__RECORDS TO USE__.
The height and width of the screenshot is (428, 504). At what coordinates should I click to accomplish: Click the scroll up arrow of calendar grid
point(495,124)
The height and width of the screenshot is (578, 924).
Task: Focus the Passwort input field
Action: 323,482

__EXERCISE AIM__. Return every line of the records above that contains the string "height", matching case exactly.

__EXERCISE OUTPUT__.
The height and width of the screenshot is (428, 504). At what coordinates should I click to accomplish: Click the scroll up arrow of calendar grid
The height and width of the screenshot is (578, 924).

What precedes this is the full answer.